Duty of Care

Yes, it’s that time of year again.  When, if like myself, you’re in charge of mini-people, you prepare to take a deep inhalation of breath as you squeeze through the toy aisles only to be shafted by the manufacturers who seem to affix prices with the randomness of the FA cup draw.

The season when I’m bound to step in a puddle when I have my Alanis Morissette boots on; one hole under my big toe, and the other one’s in the heel of my penguin socks and when regardless of the time allocated to the task, my tree will always droop as though recently groped by the neighbours’ cat!

That said I believe there’s more to Christmas than bulk buying enough Twiglets and Match Sticks to last you until next spring and accidentally ripping off half your eyebrow with sellotape in a wrapping frenzy.  It’s about the care we donate to those around us, not just the sum we devote to a singular item.

Behind the 2 for 1 offers and the bombardment of Elf on the Shelf pictures, lies the knowledge that another year is winding to a close.

For most people the only issue New Year conjures is how many shots of Sambuca they must neck before they’re ready to re-train as a Barista.  I’m not averse to the odd tipple mind, Barcardi and Coke being the namesake of my best assets, but living with depression I find the festive season bittersweet.
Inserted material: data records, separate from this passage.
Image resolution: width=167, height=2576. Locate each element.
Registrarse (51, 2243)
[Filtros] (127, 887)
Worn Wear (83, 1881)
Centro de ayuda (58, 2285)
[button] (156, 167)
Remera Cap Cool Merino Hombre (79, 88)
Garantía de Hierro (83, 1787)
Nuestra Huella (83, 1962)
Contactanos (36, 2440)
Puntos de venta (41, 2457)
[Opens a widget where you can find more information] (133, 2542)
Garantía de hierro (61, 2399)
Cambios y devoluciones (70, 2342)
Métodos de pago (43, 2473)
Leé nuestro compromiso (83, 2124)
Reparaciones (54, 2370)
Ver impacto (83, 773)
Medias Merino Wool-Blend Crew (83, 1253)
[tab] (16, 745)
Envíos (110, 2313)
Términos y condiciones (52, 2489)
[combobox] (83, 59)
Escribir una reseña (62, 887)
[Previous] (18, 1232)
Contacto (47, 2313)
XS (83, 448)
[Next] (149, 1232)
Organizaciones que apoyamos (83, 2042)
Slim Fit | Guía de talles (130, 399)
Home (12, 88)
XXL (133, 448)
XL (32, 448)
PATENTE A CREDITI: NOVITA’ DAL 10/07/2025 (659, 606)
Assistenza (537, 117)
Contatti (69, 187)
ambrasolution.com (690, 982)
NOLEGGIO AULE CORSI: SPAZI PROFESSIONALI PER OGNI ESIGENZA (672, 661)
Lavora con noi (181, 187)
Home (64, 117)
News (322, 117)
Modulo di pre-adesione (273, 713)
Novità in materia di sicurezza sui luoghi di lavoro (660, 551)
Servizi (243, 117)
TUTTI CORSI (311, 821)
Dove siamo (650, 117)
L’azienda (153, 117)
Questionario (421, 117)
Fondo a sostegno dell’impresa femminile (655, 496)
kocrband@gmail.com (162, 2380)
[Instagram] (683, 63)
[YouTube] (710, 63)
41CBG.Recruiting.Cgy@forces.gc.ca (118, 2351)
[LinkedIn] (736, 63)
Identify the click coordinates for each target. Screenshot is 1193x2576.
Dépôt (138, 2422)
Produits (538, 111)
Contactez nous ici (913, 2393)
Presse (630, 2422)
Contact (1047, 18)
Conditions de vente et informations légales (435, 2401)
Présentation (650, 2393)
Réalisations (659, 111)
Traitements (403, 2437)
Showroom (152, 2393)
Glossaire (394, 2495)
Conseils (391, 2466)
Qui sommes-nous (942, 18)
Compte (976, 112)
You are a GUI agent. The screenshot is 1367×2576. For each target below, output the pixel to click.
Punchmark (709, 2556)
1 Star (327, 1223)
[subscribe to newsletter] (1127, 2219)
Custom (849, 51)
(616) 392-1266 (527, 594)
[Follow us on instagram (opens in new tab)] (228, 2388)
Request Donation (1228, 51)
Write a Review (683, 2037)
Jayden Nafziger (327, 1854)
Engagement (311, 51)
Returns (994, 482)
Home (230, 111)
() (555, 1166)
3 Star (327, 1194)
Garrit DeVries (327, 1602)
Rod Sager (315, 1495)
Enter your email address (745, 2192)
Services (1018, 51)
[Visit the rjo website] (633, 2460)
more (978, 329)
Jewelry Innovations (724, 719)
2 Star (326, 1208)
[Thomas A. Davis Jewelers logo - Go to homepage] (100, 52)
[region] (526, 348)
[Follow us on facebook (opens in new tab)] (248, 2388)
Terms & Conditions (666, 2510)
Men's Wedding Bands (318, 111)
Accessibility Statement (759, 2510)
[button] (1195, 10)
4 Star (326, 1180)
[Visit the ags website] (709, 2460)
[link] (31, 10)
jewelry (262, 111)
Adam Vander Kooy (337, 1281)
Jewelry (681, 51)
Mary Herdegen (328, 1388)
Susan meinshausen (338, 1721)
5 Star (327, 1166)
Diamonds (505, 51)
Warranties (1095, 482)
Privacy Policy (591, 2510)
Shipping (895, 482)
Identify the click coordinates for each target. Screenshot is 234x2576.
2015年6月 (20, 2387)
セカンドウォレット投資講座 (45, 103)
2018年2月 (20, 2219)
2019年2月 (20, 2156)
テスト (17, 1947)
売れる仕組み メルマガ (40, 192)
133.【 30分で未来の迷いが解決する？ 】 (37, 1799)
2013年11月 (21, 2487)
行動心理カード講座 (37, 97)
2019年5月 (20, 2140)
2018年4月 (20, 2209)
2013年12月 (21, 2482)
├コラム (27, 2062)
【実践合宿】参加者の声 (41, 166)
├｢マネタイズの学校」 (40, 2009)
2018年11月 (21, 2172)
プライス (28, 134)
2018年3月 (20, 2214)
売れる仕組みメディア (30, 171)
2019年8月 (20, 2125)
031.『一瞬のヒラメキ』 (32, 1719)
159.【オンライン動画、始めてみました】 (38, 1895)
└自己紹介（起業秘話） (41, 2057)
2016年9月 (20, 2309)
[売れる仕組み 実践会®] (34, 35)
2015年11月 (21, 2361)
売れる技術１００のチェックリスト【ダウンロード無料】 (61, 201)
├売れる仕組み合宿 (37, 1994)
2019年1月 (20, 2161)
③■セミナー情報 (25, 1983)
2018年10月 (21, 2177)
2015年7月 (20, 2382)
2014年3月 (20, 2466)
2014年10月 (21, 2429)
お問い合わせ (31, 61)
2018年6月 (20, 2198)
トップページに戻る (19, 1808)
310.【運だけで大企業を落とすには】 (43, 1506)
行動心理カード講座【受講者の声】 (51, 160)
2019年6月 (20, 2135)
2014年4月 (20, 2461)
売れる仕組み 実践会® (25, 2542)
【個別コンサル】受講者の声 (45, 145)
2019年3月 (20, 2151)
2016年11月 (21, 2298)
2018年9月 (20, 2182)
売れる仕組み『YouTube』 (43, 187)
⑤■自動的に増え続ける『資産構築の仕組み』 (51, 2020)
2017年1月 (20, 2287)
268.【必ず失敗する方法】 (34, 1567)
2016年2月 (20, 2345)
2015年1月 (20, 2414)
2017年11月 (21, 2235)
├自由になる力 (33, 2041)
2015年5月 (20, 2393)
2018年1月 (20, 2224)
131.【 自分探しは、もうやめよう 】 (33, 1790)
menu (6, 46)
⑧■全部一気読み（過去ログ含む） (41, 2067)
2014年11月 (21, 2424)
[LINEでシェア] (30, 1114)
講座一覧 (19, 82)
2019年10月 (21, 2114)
My Tarantino suited illness Mr Grey (who now has a fondness for pocket watches thanks to my obsession with Peaky Blinders; the auto text changed it to Pesky Blonders once which could be an interesting pitch for a spin-off with Tommy Shelby bumping off Tango coloured vejazzled Essex types) remains omnipresent in winter, loitering in doorways, always hankering for an invite.

There’s just something about the frailty of our mortality, that fine gossamer veil, that plays on my mind in the conclusion of another year.  My love for the people in my life never wavers but the ache for the figures glimpsed in half-light haunts me.    Depression is an illusive beast, as slippery a serpent as ever there were.  People seem to demand a drive through summation of what it is that plagues us.  Words can illuminate a mind or corrupt it.  How do you find the right words to explain that with the beating of a moth’s wing, a fog has slowly overcome your rationale. That every day you withdraw further into yourself, your mind becoming a marshland. The once familiar landscape now an openly hostile vista you tread with sustained apprehension.

I often hear people discuss recovery as though it were time limited, as if it has a use-by date attached to its terms and conditions. If you encounter a set back this somehow voids the pact you made with yourself to get better and you’re relegated back to the start: do not pass go, do not collect £200.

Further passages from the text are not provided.